Partner Emily Middleton was seconded to the office of Peter Kyle, in a move classed as a donation-in-kind of £65,000. Immediately after Labour’s victory – and Kyle’s appointment to the post as secretary of state for the Department of Science, Innovation and Technology – the new government announced a major shake-up of Whitehall’s core digital agencies. To help lead this, Middleton was appointed on a two-year contract in the new position as director general of digital centre design, a role based in DSIT. Government has previously indicated that she was hired “in line with the civil service rules on recruitment”.
Meanwhile, in April 2024 one of the founders of Public Digital, Mike Bracken – who was also the founding head of the Government Digital Service – joined a panel of experts convened by the Labour party to advise on how best to “modernise” HM Revenue and Customs.
Six months later, the new government appointed Bracken as a non-executive director of HMRC – a department with which it is understood that Public Digital does not currently work and will now decline from doing so in the future.
This appointment was part of a wider boardroom shake-up of HMRC which included the swift removal of four incumbent non-execs– in a sweeping overhaul which sources told PublicTechnology lacked rigour and transparency, and politicised the board of a non-ministerial department.
Following media coverage of Bracken’s appointment to the departmental directorship, Public Digital’s co-founder and current chief executive Ben Terrett – who was also another senior manager at GDS during its early years – published an online post on the consultancy’s website stating that “as a company, we don’t have a partisan view”.
“Both Public Digital and individual leaders on our team have a proud record of working with the Conservative, Labour and coalition governments in the UK – as well as administrations of a different political mix around the world, from Australia to Argentina via Ukraine and many others,” he said. “We’re often engaged by governments and businesses alike to help with a crisis or solve their most complex challenges because of the clear-sighted focus, expertise and experience we bring.
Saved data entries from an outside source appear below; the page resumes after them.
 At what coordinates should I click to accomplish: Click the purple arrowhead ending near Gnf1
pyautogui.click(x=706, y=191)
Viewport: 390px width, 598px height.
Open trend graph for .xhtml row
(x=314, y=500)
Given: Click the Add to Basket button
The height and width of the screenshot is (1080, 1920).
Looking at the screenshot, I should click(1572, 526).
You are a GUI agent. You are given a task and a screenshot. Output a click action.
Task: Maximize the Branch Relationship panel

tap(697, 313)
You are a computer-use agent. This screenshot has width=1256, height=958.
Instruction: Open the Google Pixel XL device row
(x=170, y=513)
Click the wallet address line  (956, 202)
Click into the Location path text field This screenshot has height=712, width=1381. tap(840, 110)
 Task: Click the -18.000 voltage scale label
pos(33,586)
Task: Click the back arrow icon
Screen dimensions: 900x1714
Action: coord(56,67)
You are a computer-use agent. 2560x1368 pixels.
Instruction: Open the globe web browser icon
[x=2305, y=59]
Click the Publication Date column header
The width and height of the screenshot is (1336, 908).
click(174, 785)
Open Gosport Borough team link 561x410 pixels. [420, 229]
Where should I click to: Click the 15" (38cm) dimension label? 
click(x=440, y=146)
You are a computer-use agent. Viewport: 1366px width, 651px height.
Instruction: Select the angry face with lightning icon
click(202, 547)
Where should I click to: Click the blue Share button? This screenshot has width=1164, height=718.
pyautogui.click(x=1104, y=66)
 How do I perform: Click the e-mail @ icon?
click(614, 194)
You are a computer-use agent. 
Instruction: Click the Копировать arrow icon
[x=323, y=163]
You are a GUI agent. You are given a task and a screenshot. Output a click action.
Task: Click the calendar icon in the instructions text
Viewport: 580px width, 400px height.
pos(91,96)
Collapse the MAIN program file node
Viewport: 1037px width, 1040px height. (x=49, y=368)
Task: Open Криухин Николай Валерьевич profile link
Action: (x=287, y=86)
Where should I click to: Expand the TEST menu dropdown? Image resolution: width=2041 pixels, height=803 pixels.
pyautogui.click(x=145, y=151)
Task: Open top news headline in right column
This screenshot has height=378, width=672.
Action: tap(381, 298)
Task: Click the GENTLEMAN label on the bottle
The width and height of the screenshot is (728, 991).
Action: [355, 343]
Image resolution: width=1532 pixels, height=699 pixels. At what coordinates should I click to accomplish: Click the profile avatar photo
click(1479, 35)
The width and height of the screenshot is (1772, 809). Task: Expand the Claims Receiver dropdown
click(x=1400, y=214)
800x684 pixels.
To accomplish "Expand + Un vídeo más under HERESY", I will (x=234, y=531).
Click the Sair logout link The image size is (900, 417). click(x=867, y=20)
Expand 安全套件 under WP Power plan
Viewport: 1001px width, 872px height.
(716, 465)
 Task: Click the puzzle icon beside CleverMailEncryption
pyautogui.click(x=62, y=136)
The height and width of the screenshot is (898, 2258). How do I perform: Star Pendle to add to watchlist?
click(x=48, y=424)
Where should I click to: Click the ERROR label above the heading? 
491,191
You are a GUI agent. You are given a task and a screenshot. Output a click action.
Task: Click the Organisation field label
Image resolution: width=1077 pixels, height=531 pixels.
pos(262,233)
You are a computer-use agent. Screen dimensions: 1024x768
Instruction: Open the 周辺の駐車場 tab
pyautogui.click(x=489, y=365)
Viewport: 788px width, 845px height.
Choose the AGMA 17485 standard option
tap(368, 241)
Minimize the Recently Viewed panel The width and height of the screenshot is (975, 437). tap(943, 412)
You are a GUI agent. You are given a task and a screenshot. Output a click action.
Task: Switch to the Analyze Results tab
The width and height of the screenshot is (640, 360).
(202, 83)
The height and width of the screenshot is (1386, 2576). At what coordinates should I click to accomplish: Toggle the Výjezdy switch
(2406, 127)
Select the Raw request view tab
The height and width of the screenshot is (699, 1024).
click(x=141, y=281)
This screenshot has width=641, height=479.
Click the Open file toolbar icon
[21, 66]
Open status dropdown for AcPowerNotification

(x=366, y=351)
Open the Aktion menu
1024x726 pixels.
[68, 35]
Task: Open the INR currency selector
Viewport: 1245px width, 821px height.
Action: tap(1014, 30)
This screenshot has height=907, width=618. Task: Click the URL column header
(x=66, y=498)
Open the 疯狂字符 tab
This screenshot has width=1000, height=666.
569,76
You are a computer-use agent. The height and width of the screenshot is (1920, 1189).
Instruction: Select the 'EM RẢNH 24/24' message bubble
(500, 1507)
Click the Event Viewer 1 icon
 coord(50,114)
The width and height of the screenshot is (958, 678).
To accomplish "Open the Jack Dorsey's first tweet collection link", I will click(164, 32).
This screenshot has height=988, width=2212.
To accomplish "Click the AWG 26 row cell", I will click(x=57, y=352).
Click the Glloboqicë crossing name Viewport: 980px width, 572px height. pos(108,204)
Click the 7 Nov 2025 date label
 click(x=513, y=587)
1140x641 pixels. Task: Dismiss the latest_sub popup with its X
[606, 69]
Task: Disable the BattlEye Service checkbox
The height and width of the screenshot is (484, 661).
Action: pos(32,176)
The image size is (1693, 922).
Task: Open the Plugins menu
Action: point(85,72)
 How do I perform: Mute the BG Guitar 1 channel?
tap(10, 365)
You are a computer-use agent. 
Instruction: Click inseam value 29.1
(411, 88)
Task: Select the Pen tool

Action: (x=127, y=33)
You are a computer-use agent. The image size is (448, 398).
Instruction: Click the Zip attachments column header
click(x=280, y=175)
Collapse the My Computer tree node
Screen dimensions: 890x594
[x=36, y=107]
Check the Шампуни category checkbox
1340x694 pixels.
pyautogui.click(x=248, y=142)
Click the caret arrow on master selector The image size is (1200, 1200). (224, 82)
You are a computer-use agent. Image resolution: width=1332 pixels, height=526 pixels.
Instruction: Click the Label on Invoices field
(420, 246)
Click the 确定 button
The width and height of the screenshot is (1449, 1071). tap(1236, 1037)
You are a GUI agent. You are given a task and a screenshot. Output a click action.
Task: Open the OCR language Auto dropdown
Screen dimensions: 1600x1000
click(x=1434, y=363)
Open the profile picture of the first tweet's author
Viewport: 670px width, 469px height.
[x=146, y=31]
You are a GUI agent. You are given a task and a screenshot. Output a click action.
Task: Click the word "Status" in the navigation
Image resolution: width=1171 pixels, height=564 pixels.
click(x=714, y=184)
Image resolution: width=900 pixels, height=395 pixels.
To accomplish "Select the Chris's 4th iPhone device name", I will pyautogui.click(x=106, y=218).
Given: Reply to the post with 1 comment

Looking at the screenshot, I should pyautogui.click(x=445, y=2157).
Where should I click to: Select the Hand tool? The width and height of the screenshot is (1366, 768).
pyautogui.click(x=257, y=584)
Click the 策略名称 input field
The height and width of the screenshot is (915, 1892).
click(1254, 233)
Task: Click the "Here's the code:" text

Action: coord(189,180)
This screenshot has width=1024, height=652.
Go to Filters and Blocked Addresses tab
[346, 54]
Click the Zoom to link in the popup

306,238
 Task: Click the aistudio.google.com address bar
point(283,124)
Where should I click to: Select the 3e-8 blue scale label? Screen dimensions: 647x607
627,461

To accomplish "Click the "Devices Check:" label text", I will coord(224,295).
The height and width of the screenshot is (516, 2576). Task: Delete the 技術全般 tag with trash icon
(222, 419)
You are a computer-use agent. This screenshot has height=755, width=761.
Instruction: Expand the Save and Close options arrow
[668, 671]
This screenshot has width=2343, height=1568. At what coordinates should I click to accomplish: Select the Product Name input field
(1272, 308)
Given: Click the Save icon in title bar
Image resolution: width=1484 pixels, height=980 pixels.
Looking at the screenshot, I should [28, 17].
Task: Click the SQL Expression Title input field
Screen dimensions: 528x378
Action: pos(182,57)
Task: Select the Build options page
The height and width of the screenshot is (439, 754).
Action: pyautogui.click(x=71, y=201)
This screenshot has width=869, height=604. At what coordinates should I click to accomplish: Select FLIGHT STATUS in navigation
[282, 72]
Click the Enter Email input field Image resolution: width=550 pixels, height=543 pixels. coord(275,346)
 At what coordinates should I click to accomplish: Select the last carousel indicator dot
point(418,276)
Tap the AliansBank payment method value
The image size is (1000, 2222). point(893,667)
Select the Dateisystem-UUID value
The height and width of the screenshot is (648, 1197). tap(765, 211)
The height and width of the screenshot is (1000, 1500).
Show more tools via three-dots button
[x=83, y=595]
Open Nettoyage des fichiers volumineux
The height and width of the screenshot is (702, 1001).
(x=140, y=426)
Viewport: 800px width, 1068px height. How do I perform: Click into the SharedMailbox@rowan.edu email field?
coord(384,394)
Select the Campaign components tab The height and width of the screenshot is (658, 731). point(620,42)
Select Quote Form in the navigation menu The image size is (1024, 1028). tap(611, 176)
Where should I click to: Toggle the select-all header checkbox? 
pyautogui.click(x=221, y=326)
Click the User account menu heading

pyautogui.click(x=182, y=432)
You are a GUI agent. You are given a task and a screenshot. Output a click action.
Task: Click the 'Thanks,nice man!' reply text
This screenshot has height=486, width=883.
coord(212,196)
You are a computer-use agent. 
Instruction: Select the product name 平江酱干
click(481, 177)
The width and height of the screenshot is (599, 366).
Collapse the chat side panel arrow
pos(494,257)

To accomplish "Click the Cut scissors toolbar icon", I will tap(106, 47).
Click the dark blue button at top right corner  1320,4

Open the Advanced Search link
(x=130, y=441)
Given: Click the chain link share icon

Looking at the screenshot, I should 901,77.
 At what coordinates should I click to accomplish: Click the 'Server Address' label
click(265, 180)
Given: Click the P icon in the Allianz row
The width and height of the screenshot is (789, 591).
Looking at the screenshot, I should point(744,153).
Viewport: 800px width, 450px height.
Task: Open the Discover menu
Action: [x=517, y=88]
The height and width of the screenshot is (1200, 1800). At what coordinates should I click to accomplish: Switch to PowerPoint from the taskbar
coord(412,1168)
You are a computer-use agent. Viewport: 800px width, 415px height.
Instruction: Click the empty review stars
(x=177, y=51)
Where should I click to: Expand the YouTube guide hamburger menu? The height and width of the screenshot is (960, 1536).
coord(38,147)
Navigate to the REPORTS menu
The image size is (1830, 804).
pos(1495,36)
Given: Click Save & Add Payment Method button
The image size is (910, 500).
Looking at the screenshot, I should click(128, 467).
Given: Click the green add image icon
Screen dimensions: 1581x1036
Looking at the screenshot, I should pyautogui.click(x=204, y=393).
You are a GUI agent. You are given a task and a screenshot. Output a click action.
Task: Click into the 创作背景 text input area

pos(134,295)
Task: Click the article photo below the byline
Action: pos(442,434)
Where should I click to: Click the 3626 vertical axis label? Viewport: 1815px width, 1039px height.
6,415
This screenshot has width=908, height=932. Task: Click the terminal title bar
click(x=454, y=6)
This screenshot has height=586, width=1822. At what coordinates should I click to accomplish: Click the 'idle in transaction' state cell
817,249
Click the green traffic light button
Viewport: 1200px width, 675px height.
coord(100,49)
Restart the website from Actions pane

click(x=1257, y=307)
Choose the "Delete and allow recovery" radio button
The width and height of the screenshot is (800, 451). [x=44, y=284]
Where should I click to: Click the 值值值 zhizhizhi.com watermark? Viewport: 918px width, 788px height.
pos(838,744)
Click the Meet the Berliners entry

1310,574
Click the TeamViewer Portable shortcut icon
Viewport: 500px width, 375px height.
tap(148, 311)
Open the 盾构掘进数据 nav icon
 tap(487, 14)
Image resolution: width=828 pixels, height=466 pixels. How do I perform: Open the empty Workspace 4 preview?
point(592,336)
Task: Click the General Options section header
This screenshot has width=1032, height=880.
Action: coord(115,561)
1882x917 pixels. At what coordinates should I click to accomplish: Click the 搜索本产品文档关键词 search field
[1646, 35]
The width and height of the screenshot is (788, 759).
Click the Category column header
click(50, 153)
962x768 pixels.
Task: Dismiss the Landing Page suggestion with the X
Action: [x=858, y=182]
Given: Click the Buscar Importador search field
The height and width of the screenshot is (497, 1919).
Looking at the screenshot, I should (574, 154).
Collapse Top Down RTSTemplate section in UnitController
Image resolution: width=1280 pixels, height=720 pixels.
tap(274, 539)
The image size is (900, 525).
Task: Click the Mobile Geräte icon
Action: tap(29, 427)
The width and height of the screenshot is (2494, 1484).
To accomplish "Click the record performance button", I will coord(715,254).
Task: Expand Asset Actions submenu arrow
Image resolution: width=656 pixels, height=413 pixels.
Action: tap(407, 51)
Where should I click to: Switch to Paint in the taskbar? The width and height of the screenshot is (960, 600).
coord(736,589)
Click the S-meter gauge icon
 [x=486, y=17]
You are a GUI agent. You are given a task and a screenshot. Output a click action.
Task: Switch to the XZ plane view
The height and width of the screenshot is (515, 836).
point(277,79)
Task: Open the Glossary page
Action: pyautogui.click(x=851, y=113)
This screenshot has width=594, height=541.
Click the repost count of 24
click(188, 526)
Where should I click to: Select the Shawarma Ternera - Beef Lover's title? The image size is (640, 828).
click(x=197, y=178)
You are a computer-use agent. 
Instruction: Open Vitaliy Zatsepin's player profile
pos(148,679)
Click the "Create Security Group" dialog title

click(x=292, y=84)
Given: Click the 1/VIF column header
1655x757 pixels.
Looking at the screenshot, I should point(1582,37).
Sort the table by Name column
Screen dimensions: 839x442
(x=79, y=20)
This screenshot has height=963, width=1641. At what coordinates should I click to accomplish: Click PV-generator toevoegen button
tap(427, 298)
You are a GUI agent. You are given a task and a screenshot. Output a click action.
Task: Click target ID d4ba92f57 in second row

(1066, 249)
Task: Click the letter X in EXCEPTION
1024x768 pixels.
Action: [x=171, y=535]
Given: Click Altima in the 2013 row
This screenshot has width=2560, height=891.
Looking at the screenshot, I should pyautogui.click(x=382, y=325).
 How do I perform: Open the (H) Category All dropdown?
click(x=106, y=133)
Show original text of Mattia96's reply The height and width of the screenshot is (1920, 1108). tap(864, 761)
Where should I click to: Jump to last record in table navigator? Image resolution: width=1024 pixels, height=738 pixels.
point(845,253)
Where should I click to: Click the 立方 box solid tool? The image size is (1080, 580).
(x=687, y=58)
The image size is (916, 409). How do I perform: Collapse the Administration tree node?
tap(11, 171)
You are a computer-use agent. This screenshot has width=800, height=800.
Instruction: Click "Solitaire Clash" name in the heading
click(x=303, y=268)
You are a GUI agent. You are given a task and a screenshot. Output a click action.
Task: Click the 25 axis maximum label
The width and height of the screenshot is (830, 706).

We’ve previously written about our ethics process, but we don’t see working to improve public services delivered by a democratic government as being politically contentious.”
Terrett added: “We have never donated cash to any political party. It is testament to our teams’ expertise and experience that we have had colleagues seconded to Westminster in the run-up to the election – and we declared that openly at the time both through the official channels, and in our own corporate communications.”